Change in bilirubin level following acute myocardial infarction is an index for heme oxygenase activation.

Objectives: Heme oxygenase 1 (HO-1) is rapidly induced by stress, degrading pro-oxidant heme into carbon monoxide, bilirubin, and free iron (Fe). Induction of HO-1 is an important defense mechanism against tissue injury. Here, we tested the hypothesis that HO-1 is activated in the myocardium after acute myocardial infarction (AMI) in humans. Methods: Changes in the HO-1 activity after AMI were analyzed by measuring serum levels of bilirubin and Fe. Blood samples were collected in patients with AMI (n = 41) serially after the interventional therapy and compared with non-AMI subjects (n = 18). HO-1 protein levels were measured in a sample of AMI patients (n = 12). Results: In AMI patients, but not in non-AMI subjects, serum levels of bilirubin (1.57 fold, P < 0.001) and Fe (1.35 fold, P < 0.01) were transiently elevated, both levels peaking 18-21 hours after the start of sampling. The peak changes in the levels of bilirubin and Fe in AMI patients were significantly correlated with each other. Furthermore, the serum HO-1 protein level was elevated, and its change was significantly correlated with the change in bilirubin level (r = 0.82, P < 0.005).
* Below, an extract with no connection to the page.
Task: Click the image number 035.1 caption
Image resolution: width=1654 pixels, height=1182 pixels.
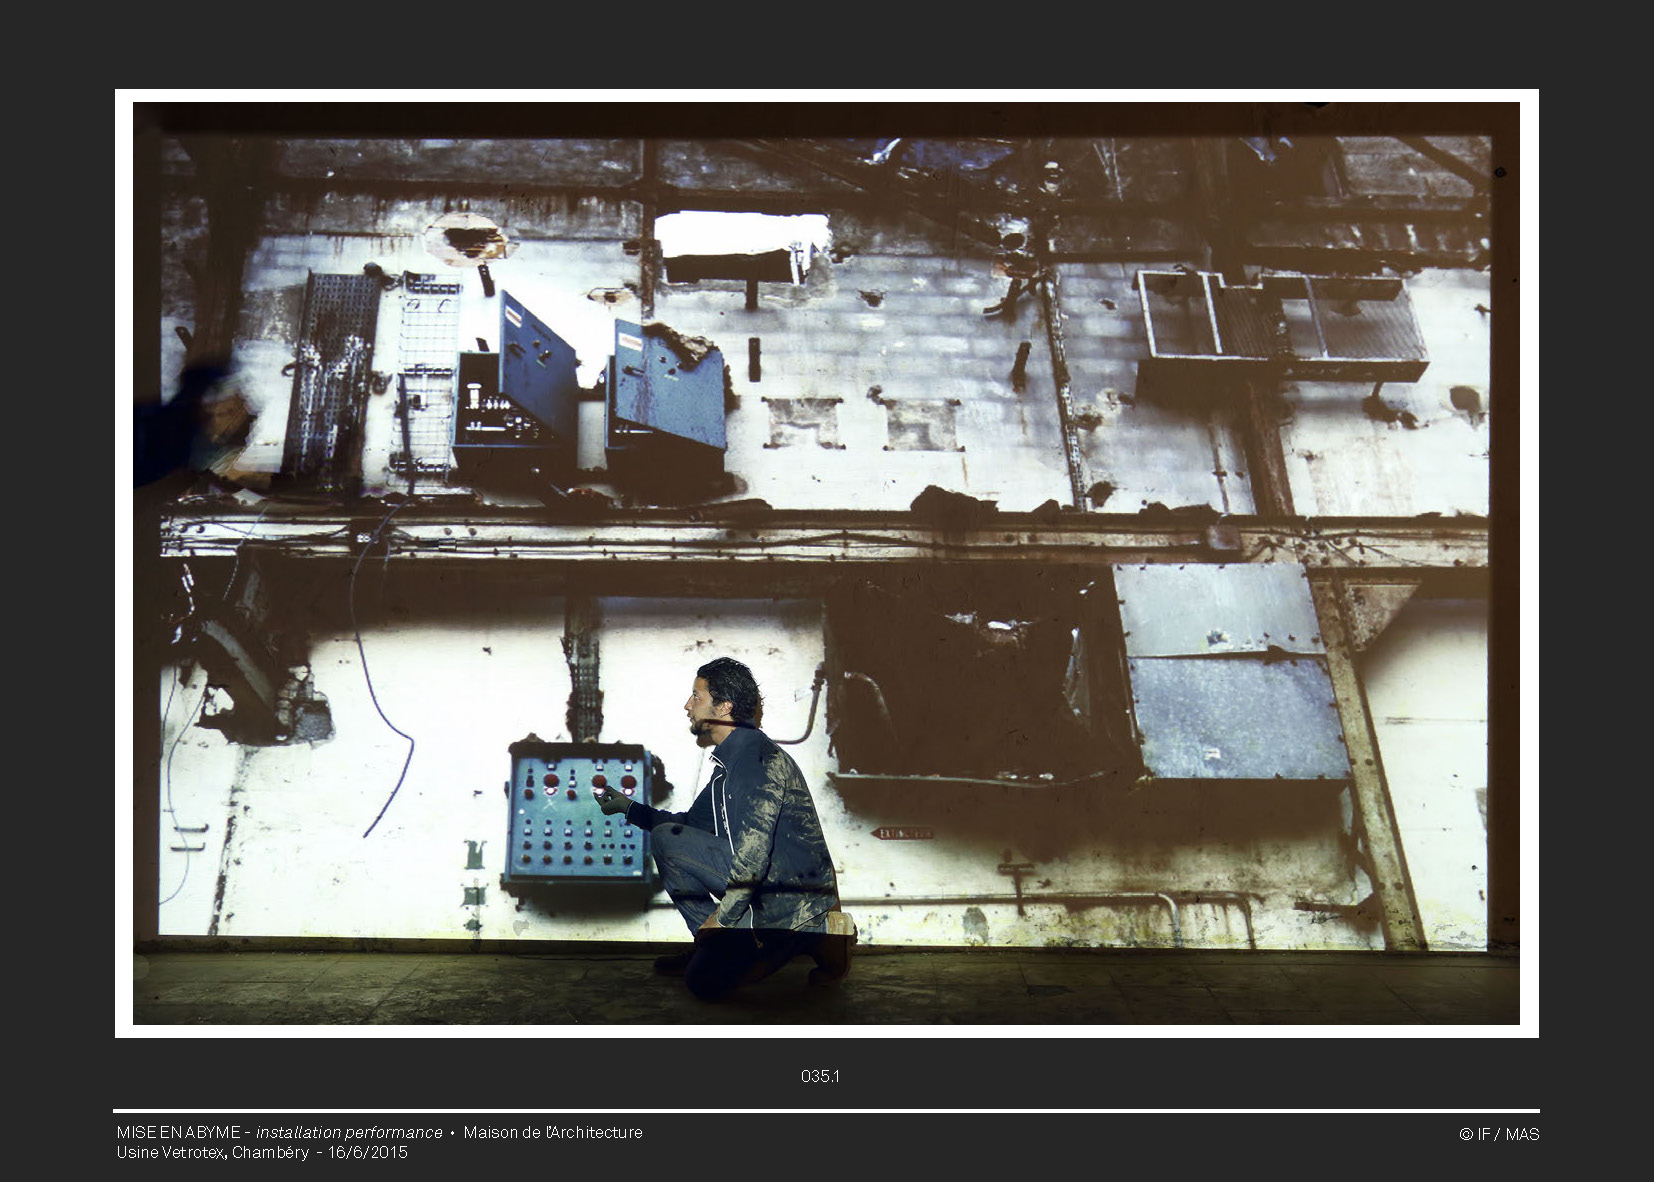Action: click(820, 1076)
Those with a high bilirubin response (peak levels >0.5 mg/dL) had richer collateral flow into the ischemic myocardium. Conclusions: These results suggest that heme oxygenase (HO) was activated following AMI, and it was detectable in the serum. Our data provide the first evidence of HO-1 induction following stress in humans. The change in bilirubin level may be a novel index for high collateral flow formation following AMI.